---------- The data

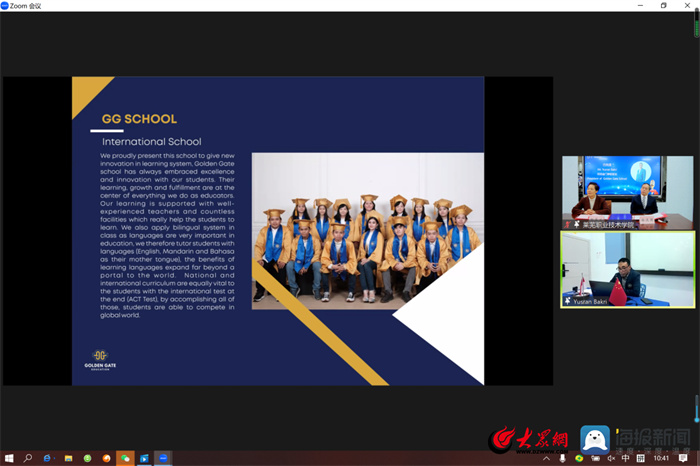Open the orange browser taskbar icon
The width and height of the screenshot is (700, 466).
click(106, 458)
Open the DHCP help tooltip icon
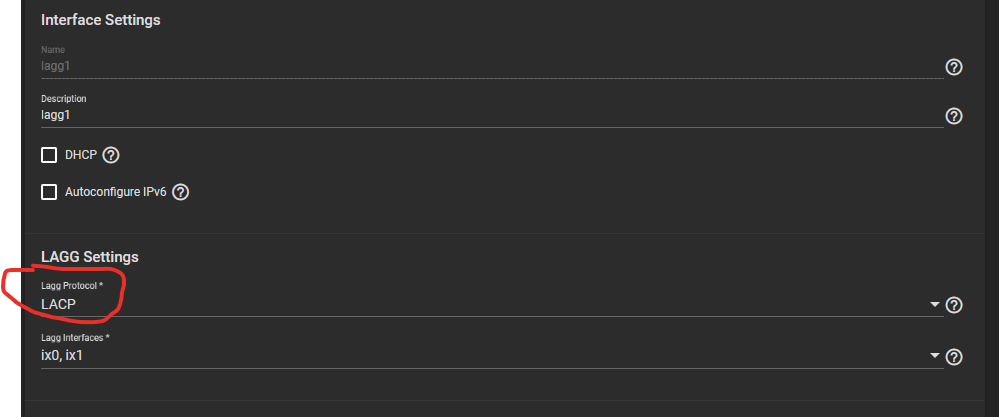 point(111,155)
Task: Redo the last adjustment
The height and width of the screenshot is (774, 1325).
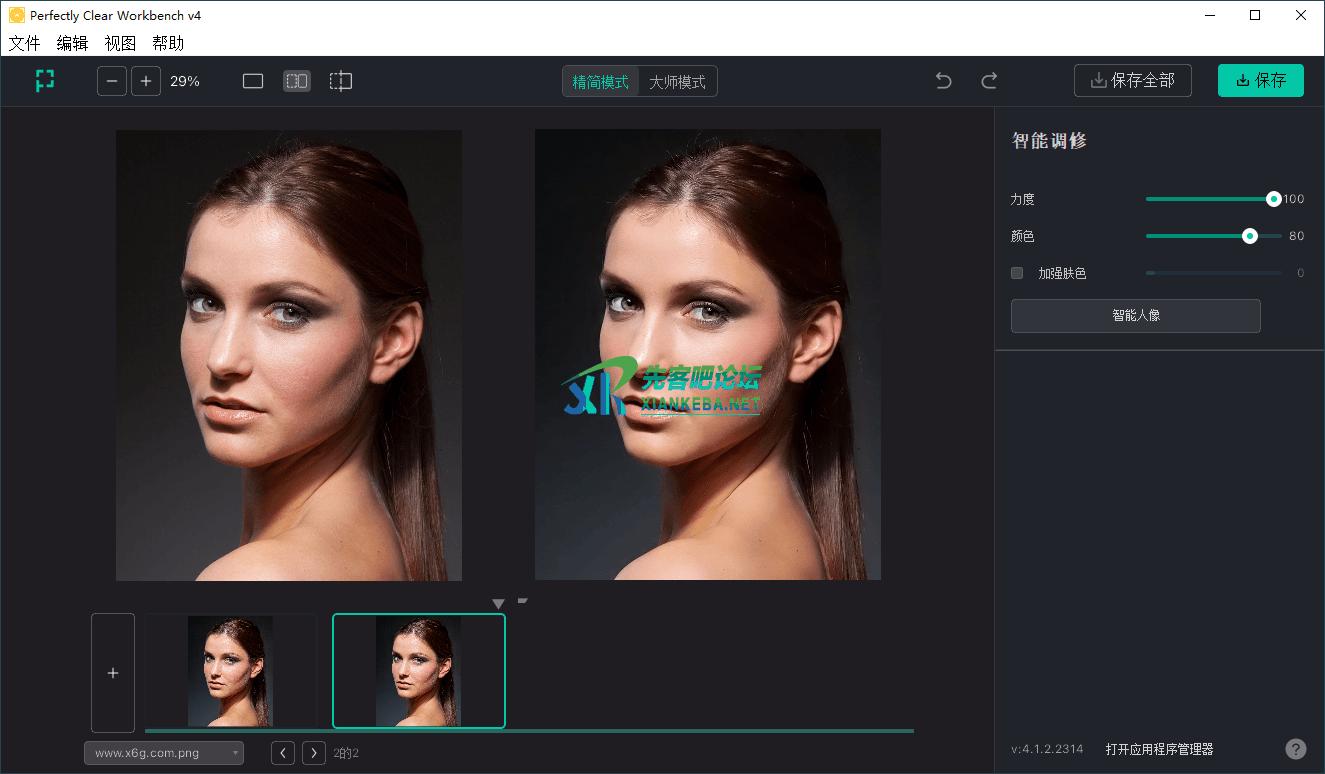Action: pyautogui.click(x=989, y=81)
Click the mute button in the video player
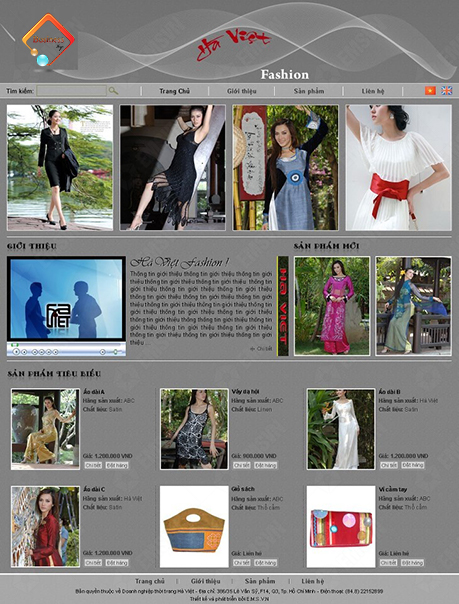 click(102, 352)
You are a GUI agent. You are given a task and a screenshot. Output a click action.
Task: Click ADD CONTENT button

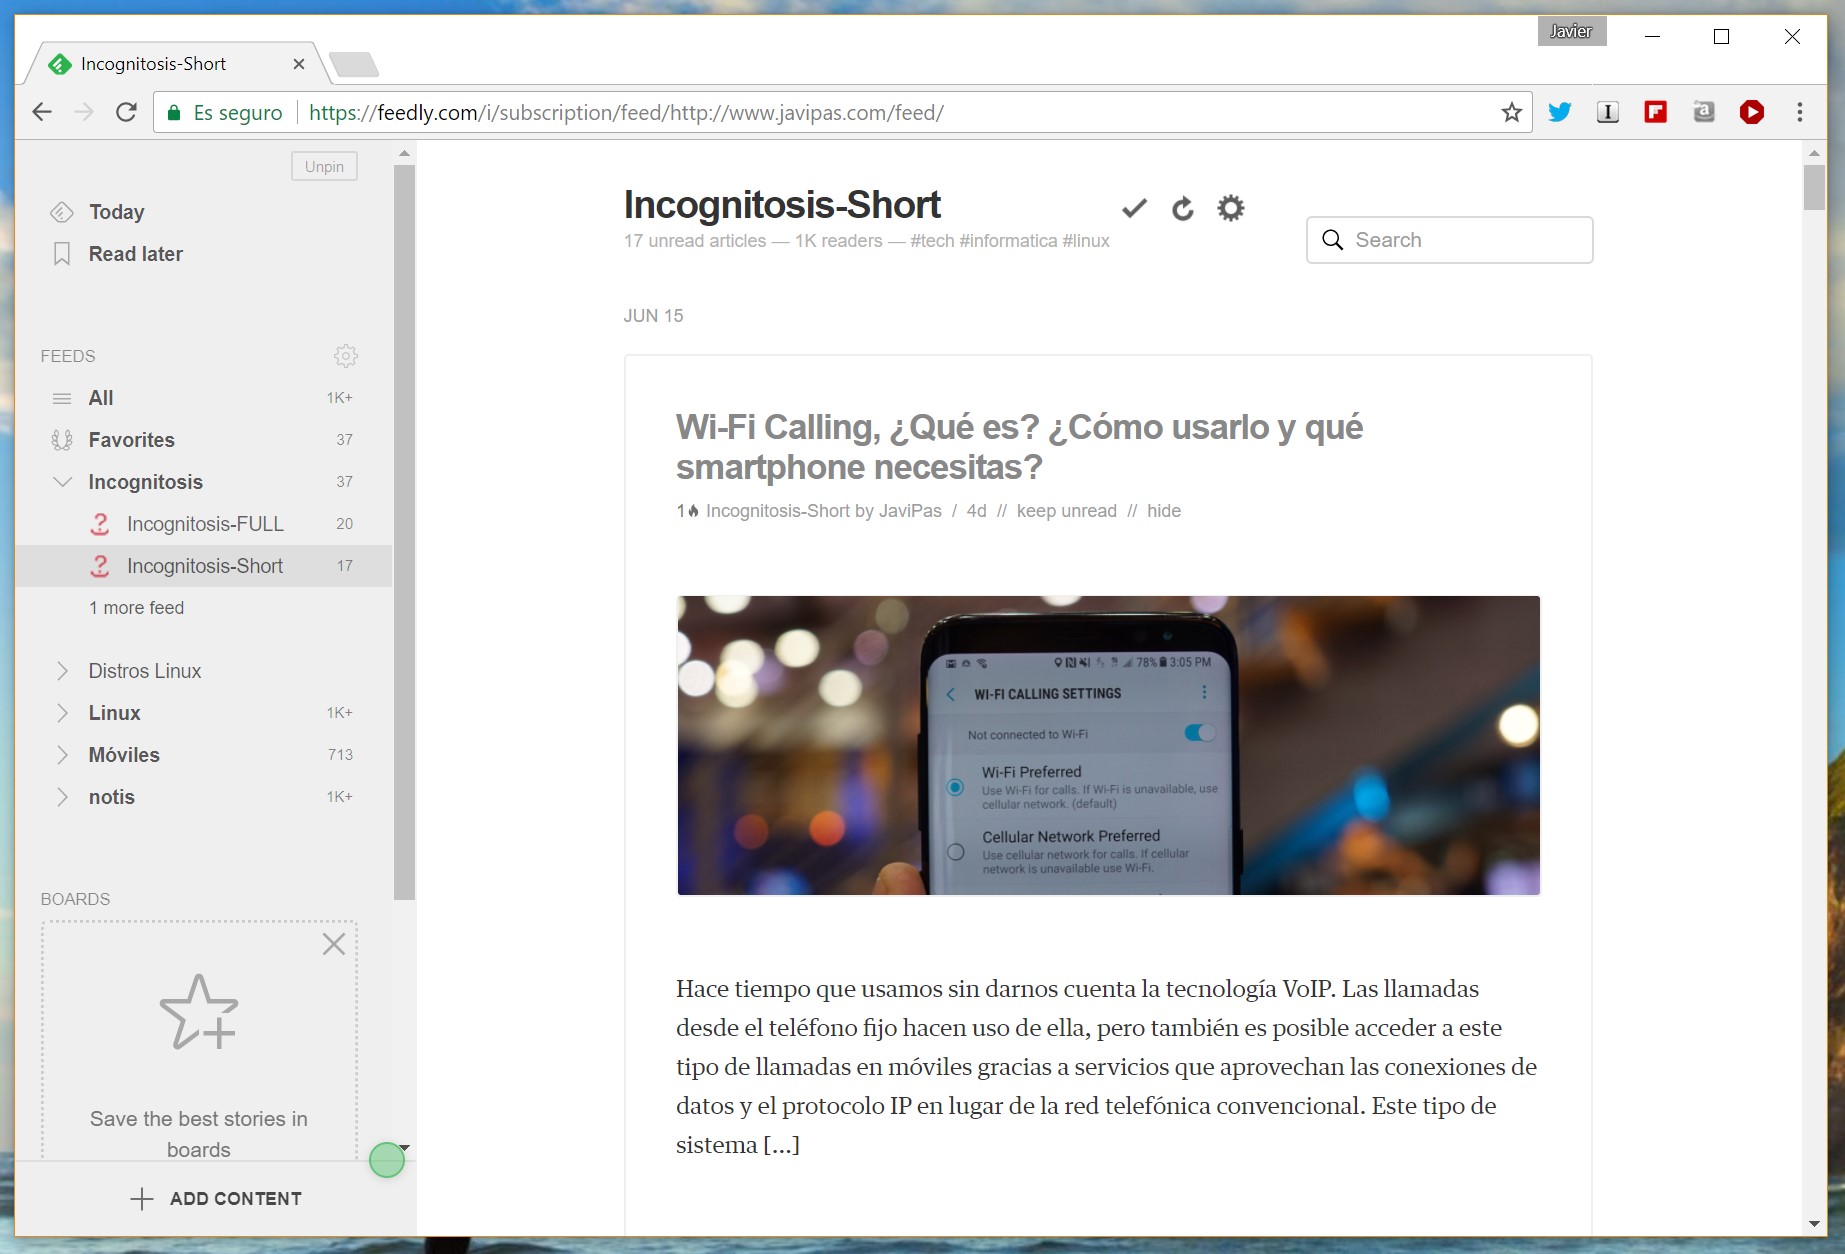point(216,1198)
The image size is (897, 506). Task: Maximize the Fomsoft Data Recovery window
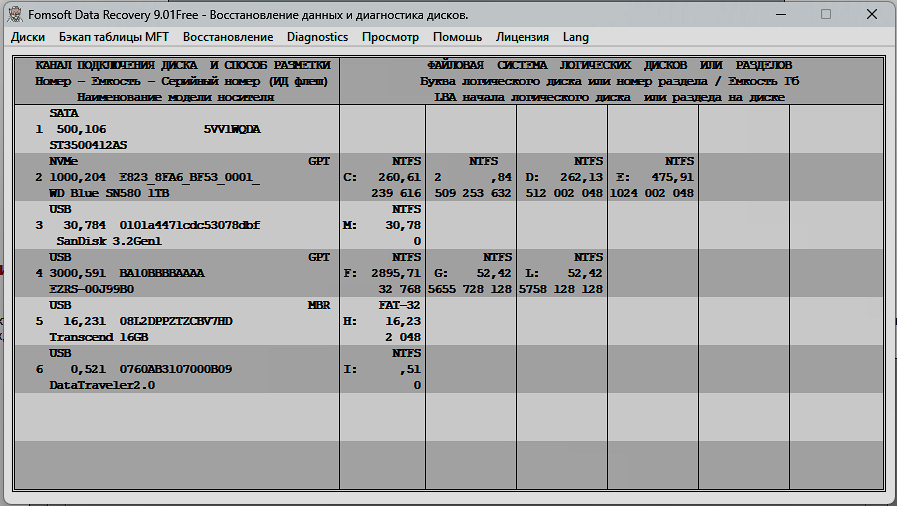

--------------------

§ **Your task**
Your output must consist only of the lines from the line with "Open the DHCP help tooltip icon" through the final line of the data, both included, reproduced exactly and free of pictures.

§ **Written response**
Open the DHCP help tooltip icon
 point(111,155)
Task: Redo the last adjustment
The height and width of the screenshot is (774, 1325).
Action: pyautogui.click(x=989, y=81)
Click the mute button in the video player
 click(102, 352)
You are a GUI agent. You are given a task and a screenshot. Output a click action.
Task: Click ADD CONTENT button

point(216,1198)
The image size is (897, 506). Task: Maximize the Fomsoft Data Recovery window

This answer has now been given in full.